Councillors were taken aback at the apparently sudden budget blowout of $1.1 million, of which about half was not due to substantial unbudgeted emergency projects, such as the repair of the Tauherenikau pipeline and damage from severe weather events.
But the overspend should not have come as a complete shock to members of the council’s Finance Audit and Risk Committee.
At the committee’s February meeting, they were presented with a report for the first six months of the financial year.
In the financial report, it was stated that the council’s operating expenditure was unfavourable by $1.38m.
In the three waters space, the operating expenditure was unfavourable by $1.087m.
Water supply was $506k over budget, wastewater was $473k over budget, and stormwater was $108k over budget.
Notes in the report stated the blowouts were “partly offset by stimulus funding income; however, unforeseen breakages in the network is putting pressure on budgets”.
This was at the halfway mark for the 2021-22 year.
Capital expenditure projects were tracking below budget.
Now that South Wairarapa District Council has decided to use the stimulus funding and shift projects around to ensure the overspend is in the capital programme, the council will need to decide how that overspend is managed.
There are two options for funding capital expenditure: through reserves or a loan.
SWDC chief financial officer Katrina Neems said there would be $4.2m in the water component of the council’s depreciation reserve at the end of this financial year.
“If we chose to fund from the depreciation reserve, it would decrease by $1.1m.”
Alternatively, the council could take out a loan to fund the overspend over 20 years, which would result in a 0.4 per cent rates increase, Neems said.
Councillor Alistair Plimmer said taking “25 per cent” from reserve to fund operations was “not smart business”.
“The reserves are for replacement of assets, not repair.

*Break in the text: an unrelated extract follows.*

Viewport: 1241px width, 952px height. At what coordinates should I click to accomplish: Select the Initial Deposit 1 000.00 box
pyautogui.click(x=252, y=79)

As difficult as it is, we need to backfill that hole.
“We keep blaming Wellington Water for this. Wellington Water did not create the problem we’ve got.
“They are actually trying to repair the problem to the best of their ability.
“Let’s be frank; they did not create this problem. We have inherited a damaged, broken network.”
It is not known when the council will make the decision on how to fund the overspend.
Work to create an asset management plan was delayed by covid, but councillors stressed this must take priority to inform future spending.
Where Three Waters Reform comes in
Department of Internal Affairs deputy chief executive for local government Michael Lovett said the challenges faced by South Wairarapa District Council were “all too common across New Zealand”.
The government’s Three Waters Reform plans were designed to address many of the challenges facing communities in South Wairarapa and elsewhere, he said.
“Many communities are facing sizeable bills to fix drinking water, wastewater, and stormwater networks which are failing, due to under-investment over many years.
“This is a problem that has been highlighted by independent public watchdog the Auditor General in recent years.
“Analysis of data provided by South Wairarapa District Council suggests the council has been investing less than three-quarters of the money required to maintain its Three Waters network over the last five years.
“What’s more, the Auditor General has also highlighted the fact that many councils simply don’t have an adequate understanding of the condition of their Three Waters networks to enable them to manage these vital assets in a timely and cost-effective way.”
He said reform would provide additional resources, funding, and capability to address the under-investment of recent years, bring Three Waters networks up to modern standards, and ensure they are capable of supporting growing communities.
“A key feature of reform plans is improved asset management plans across all communities, ensuring that networks are maintained and repaired in a timely way.
“It is far more cost-effective and better for everybody if we repair or replace these assets before they fail rather than afterwards.”